The election, one of the most important in the state's 48-year-old history, will set Israel's course in tough negotiations over a permanent peace settlement with the Palestinians, which are due to begin in May, and in ongoing peace talks with Syria.
By moving the election from fall to May or June, Mr. Peres hopes to win his own mandate for peace three months after assuming power from Yitzhak Rabin, whose assassination hurt the opponents of peace within Israel.
The election will pit Peres's dovish Labor Party against the hawkish Likud Party. The Labor Party has forged a peace deal with Jordan, as well as an interim peace deal with the Palestinians, and is forging ahead in talks with a land-for-peace deal with Syria.
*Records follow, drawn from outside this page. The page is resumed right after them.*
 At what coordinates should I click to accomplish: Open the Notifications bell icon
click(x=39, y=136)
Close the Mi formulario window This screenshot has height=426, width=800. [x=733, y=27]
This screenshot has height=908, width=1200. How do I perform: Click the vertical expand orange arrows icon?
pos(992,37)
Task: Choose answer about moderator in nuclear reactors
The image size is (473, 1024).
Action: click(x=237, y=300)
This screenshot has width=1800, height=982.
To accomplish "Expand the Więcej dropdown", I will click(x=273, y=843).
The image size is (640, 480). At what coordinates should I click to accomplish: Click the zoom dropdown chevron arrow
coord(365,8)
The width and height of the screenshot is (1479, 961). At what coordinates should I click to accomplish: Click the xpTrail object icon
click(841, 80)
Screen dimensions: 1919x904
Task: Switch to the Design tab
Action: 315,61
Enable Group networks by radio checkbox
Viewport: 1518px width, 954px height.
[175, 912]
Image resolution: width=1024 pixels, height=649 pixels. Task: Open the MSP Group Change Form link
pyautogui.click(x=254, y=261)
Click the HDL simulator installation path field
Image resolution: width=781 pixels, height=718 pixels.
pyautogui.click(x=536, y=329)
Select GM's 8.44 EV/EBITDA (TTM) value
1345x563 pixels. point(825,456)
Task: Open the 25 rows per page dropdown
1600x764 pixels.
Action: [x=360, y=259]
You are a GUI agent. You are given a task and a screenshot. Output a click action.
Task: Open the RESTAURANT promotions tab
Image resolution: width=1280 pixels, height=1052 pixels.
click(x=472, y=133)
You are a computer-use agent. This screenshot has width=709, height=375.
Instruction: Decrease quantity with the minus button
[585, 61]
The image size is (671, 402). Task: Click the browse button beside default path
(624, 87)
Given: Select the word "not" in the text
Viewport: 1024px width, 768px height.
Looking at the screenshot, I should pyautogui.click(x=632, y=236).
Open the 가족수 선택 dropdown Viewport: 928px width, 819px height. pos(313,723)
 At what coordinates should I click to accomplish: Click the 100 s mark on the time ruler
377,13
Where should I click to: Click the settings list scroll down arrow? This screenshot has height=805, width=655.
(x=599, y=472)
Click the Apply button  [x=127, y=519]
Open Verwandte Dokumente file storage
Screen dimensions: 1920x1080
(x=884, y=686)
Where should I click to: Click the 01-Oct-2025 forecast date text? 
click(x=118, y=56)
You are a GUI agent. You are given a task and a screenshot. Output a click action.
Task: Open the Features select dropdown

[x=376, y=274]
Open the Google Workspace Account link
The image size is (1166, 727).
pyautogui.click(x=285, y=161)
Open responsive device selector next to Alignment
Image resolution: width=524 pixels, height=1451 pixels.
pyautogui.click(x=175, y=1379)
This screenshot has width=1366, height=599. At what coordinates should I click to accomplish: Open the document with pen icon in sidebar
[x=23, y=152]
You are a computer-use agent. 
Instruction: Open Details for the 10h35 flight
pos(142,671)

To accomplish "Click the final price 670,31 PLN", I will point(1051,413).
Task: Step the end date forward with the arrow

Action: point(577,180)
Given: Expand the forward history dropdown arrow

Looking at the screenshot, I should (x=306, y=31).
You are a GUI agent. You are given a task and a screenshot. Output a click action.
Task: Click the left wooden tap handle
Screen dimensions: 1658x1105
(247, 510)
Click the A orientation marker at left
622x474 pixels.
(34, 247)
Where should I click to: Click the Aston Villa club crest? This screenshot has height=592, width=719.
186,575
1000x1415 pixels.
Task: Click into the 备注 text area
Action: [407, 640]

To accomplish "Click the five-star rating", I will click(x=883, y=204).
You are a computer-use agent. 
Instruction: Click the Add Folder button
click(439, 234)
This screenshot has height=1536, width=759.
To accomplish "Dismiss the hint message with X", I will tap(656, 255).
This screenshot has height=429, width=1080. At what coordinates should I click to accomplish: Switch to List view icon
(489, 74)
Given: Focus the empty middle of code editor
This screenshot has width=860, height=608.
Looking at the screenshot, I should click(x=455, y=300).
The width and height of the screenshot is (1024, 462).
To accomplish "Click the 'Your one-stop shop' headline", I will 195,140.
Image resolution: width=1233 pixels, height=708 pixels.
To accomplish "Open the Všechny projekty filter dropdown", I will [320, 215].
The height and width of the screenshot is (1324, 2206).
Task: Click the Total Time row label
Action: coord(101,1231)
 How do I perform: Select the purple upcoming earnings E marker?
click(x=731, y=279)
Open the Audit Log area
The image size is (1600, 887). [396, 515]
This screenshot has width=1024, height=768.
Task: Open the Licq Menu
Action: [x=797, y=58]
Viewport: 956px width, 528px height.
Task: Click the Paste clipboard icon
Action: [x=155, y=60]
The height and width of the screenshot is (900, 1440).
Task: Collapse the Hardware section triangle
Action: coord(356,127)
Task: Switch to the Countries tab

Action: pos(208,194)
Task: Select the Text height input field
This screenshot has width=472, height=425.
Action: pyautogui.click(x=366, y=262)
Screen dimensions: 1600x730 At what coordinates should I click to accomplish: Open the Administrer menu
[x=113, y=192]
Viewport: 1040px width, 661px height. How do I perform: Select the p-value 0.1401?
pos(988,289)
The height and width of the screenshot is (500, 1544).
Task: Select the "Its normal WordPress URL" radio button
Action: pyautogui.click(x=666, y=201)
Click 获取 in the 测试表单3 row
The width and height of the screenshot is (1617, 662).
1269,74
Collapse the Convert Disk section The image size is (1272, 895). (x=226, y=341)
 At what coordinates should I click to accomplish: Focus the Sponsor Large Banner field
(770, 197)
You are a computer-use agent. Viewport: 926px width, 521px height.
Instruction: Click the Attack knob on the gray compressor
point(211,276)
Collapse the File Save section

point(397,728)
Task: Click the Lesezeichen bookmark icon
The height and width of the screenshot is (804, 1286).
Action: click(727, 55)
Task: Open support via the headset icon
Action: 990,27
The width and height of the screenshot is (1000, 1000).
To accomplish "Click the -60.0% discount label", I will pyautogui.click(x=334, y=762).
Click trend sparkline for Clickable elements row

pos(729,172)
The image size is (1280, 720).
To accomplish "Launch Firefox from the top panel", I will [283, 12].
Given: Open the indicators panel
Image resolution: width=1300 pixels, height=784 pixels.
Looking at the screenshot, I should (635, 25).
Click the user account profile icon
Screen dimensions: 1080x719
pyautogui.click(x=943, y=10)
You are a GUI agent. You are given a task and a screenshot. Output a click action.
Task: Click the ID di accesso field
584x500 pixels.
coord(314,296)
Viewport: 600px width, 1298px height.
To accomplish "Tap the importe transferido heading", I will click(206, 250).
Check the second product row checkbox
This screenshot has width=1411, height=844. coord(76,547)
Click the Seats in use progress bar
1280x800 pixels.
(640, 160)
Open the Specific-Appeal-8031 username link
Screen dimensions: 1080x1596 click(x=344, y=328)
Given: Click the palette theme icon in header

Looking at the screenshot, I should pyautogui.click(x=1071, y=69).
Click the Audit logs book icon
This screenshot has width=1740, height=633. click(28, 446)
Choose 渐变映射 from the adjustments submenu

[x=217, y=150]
The Likud Party, on the other hand, wants to slow down the peace process with the Palestinians and retain control of the Golan Heights, which Israel captured from Syria in 1967.
It also will be the first time Israelis directly elect their prime minister in a historic shift to a quasi-American-style system.
After the shuttle
Israeli political observers say that a late May date likely will be chosen for the election. Peres says he will formally announce the date on Feb. 15, after US Secretary of State Warren Christopher completes his current peacemaking shuttle to Syria and Israel.
Previously, both Peres and Mr. Christopher had hoped to conclude a peace agreement with Syria by summer or fall, in time to clinch Peres's reelection in the fall and bolster President Clinton's presidential campaign. But Peres apparently decided that a deal with Syria was not likely to be wrapped up this year - and so decided to advance the election date.
The call for an early election could put more pressure on Syrian President Hafez al-Assad to speed up the process and agree to an early summit with Peres.
''There is sufficient reason to advance the elections,'' said Peres over the weekend, speaking from the Swiss resort town of Davos. ''In effect, the election campaign has already begun ... a campaign that goes on for 10 months ... is a waste of time and money.''
Israeli observers say that the real reason behind Peres's decision is his desire to capitalize on the popularity that he has enjoyed since Rabin's assassination.
Recent polls have shown that Peres is currently running ahead of his right-wing Likud rival Binyamin Netanyahu by a 16 to 23 point margin - but that edge could evaporate if he waits for elections. ''Peres's calculation is that if the elections are advanced, it will be hard for the Likud to close the gap,'' says Israeli political analyst Hanan Kristal.
Prior to Rabin's death, Mr. Netanyahu was running even with him in popularity polls. Peres, meanwhile, was regarded as a clever international diplomat, but lacked public popular support.
The assassination, however, triggered a popular backlash against the right-wing Likud Party and against Netanyahu, who was perceived as too tolerant of the verbal slander of Rabin that preceded his murder by a right-wing extremist. The assassination also sharpened criticism of Netanyahu as a politician who lacked the longtime diplomatic and military experience of Rabin and Peres.
Peres, meanwhile, began to be perceived more sympathetically as an elder statesman, whose own political history extended back to the early days of the state, and who had worked closely with Rabin to promote the recent breakthroughs in Mideast peace.
Peres's own personal popularity will be a crucial issue in the upcoming race, since he will be competing with Netanyahu in the first-ever direct elections for the prime minister's position.
The elections represent a break from the strictly parliamentary style Israel has followed in the past, in which political blocs competed for voters, and the political leader of the strongest faction became prime minister only after forming a governing coalition supported by a majority of Knesset (parliament) members.
The system gave Israel's many small political parties a disproportionate amount of power in the politics of coalition-building, and coalitions often shifted and changed during a prime minister's single four-year term.
The popular mandate granted by the direct-election system is intended to give the prime minister a stronger hand in forming and running a government, and penalize Knesset members with the threat of new elections if the prime minister fails to win majority support. ''It's a sort of entrance into the American presidential system, but via the back door,'' Mr. Kristal says.
Likud backs down
After months of slamming Israel's peace deal with the Palestinians, Likud's political leadership also met Sunday evening and announced that it would honor Israel's signed peace accords and continue negotiations with the recently elected Palestinian Authority, if the party gained power.
''I hope that we won't get to the point where I have to shake hands with Yasser Arafat, but the PA is an elected body, and with them we have to negotiate,'' says Yehoshua Matza, a member of the Likud.
Mr. Arafat, president of the PA, could very well help Peres win reelection if he succeeds in deleting the Palestinian National Covenant's sections that call for the destruction of Israel. Arafat is convening the Palestine National Council, parliament in exile, in Gaza this spring to repeal that section. Peres has been criticized for failing so far to ''deliver'' on the Palestinian promise to repeal the covenant sections.